- _Exercise prompt_: Could you restate the data below word for word, without its pictures?

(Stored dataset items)
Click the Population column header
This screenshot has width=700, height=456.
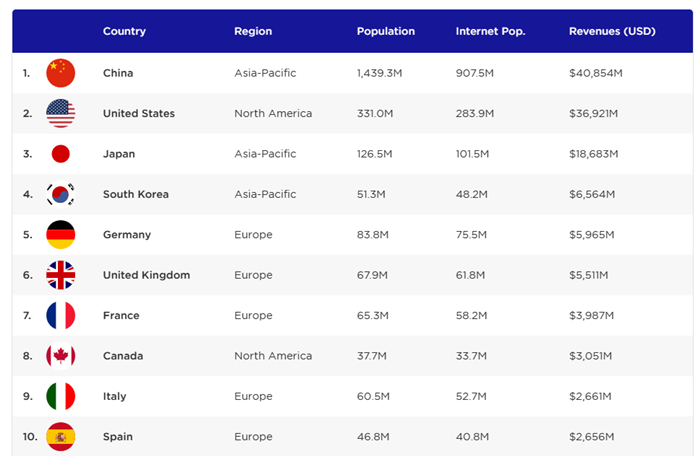tap(385, 31)
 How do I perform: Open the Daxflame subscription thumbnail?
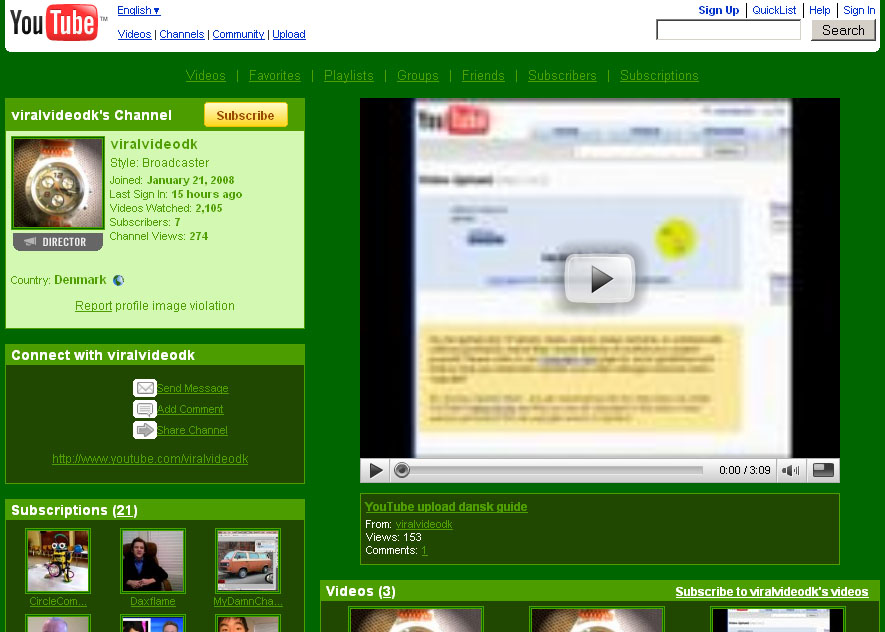point(153,561)
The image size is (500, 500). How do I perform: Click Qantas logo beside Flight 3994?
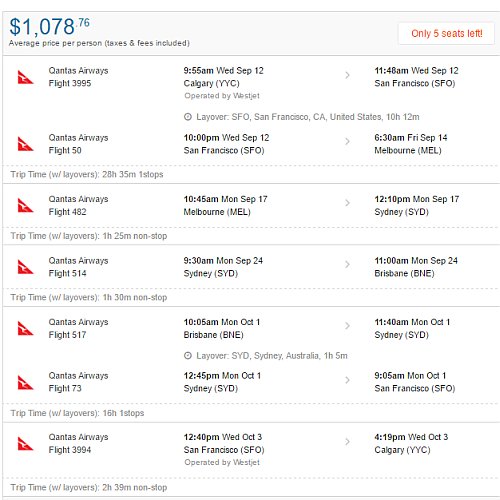click(x=25, y=443)
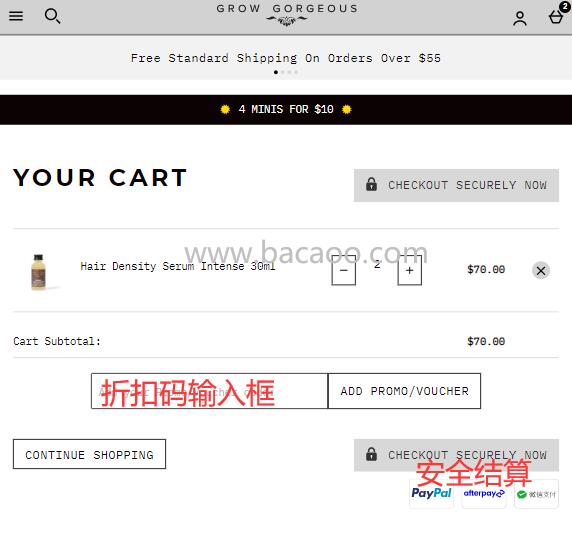Screen dimensions: 572x533
Task: Open the 4 Minis for $10 banner
Action: click(286, 109)
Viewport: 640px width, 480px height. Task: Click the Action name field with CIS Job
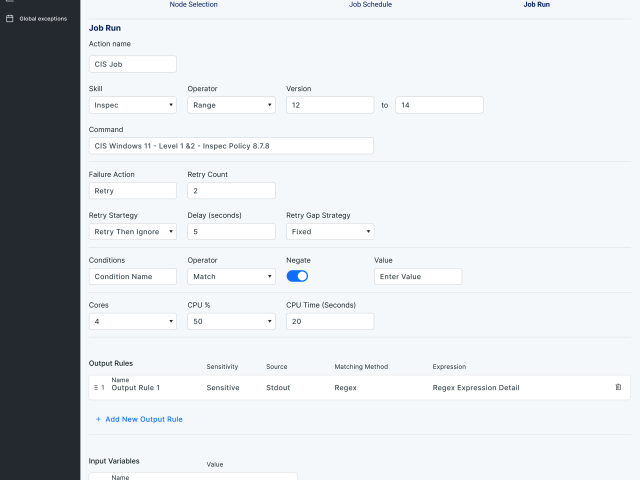pyautogui.click(x=132, y=64)
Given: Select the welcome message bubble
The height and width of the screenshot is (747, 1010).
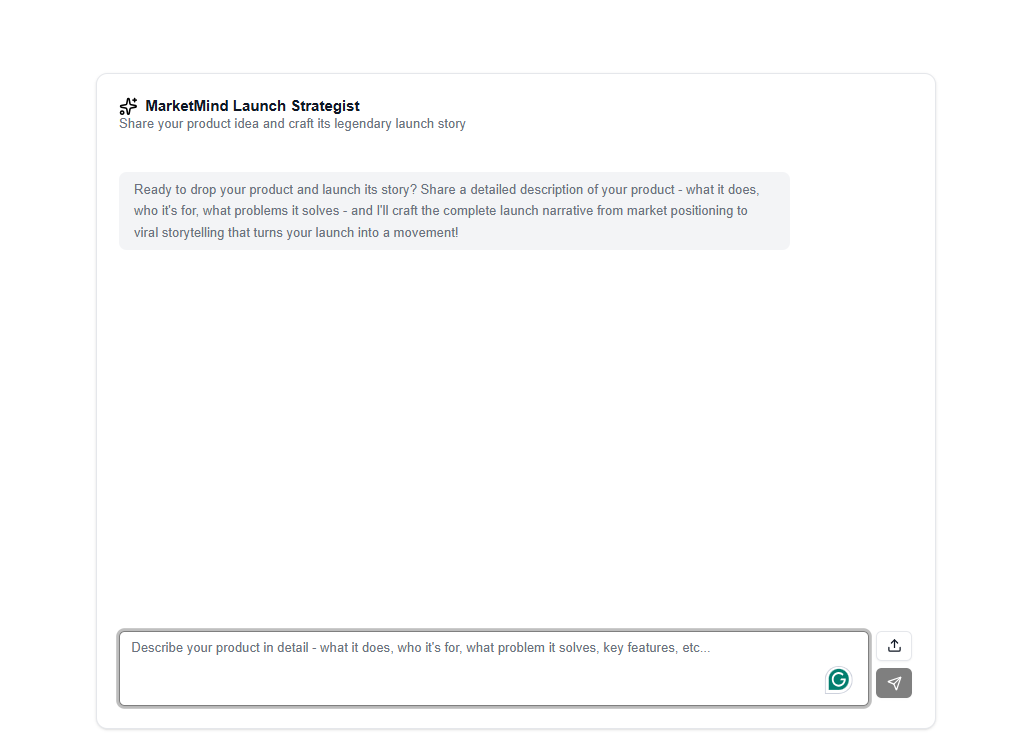Looking at the screenshot, I should coord(455,210).

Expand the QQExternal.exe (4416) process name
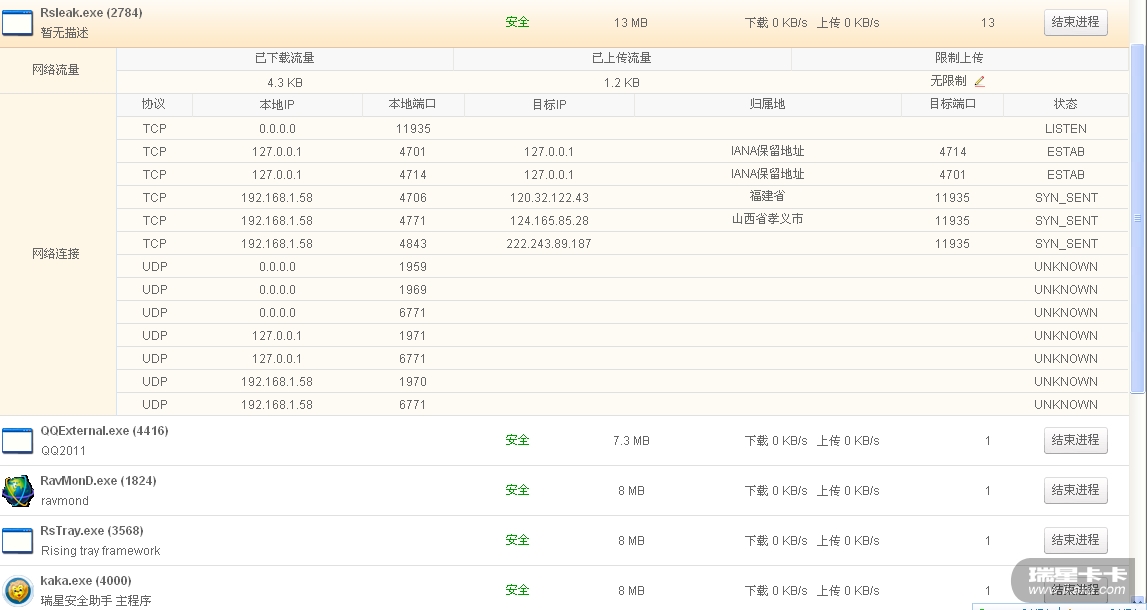(104, 431)
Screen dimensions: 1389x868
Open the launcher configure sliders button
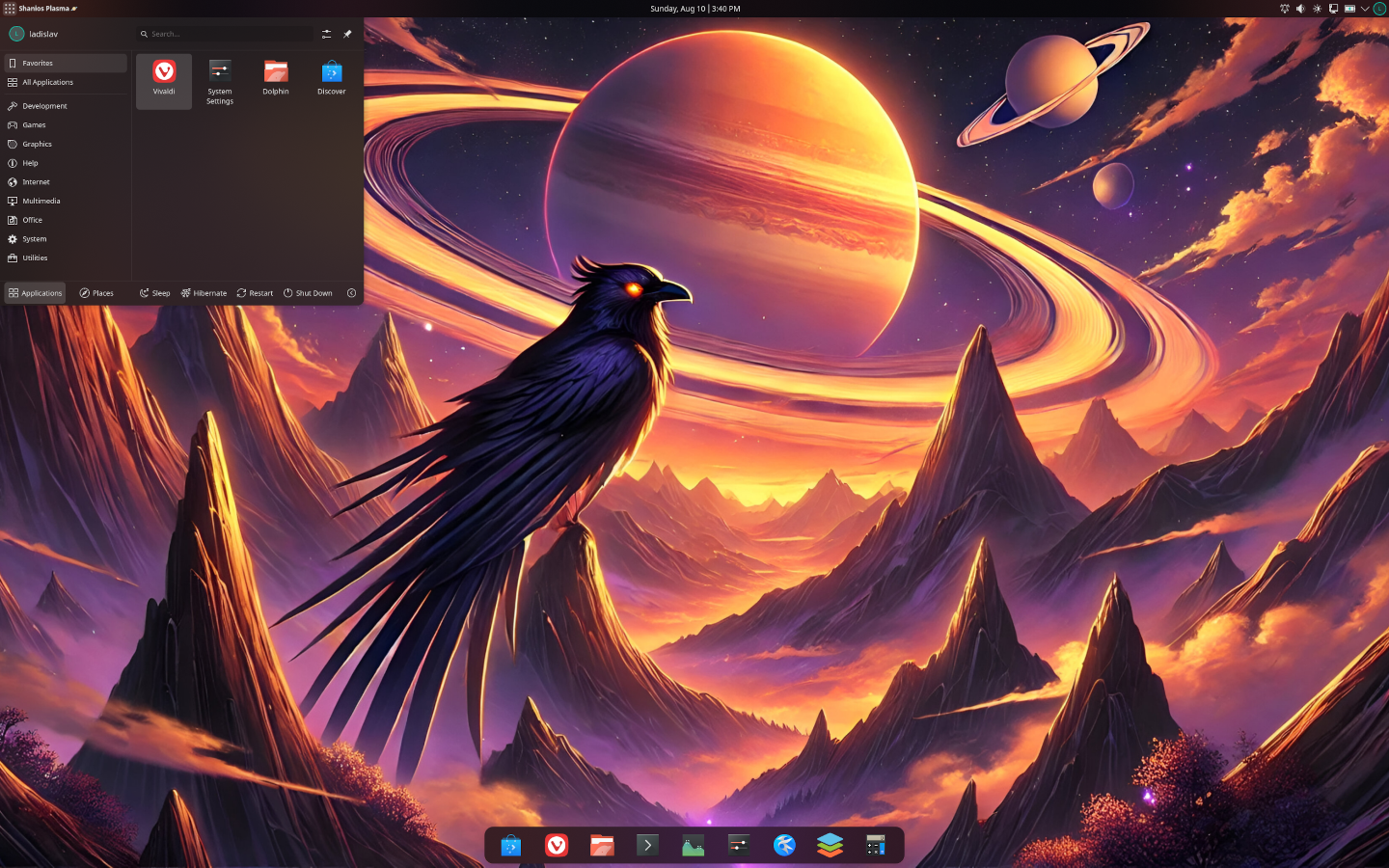pos(326,34)
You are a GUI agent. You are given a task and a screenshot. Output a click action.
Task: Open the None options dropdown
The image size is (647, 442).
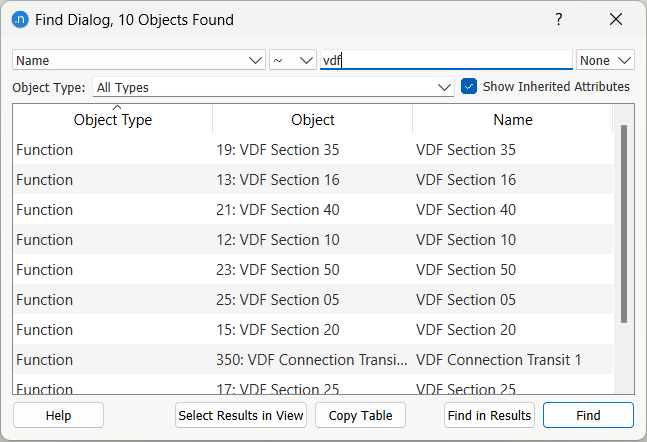[x=605, y=61]
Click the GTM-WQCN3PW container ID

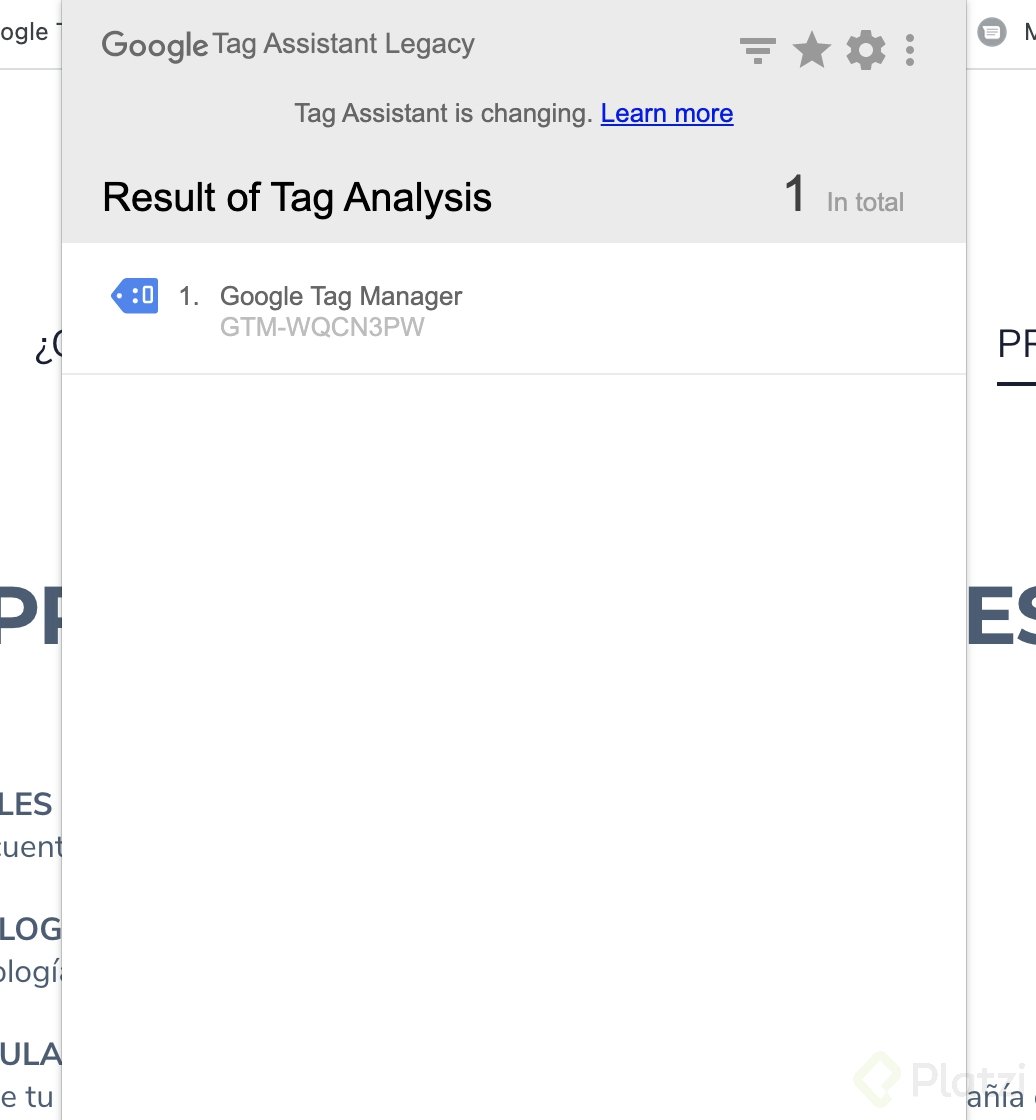pos(322,328)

- _Result_:
Click the Population column header
This screenshot has width=700, height=456.
tap(385, 31)
 How do I perform: Open the Daxflame subscription thumbnail?
point(153,561)
The image size is (500, 500). How do I perform: Click Qantas logo beside Flight 3994?
click(x=25, y=443)
Screen dimensions: 572x533
Task: Open the 4 Minis for $10 banner
Action: click(286, 109)
Viewport: 640px width, 480px height. Task: Click the Action name field with CIS Job
pyautogui.click(x=132, y=64)
Given: Select the welcome message bubble
The height and width of the screenshot is (747, 1010).
Looking at the screenshot, I should coord(455,210).

Expand the QQExternal.exe (4416) process name
(104, 431)
Screen dimensions: 1389x868
Open the launcher configure sliders button
pos(326,34)
You are a GUI agent. You are given a task and a screenshot. Output a click action.
Task: Open the None options dropdown
The image size is (647, 442).
[x=605, y=61]
Click the GTM-WQCN3PW container ID

pos(322,328)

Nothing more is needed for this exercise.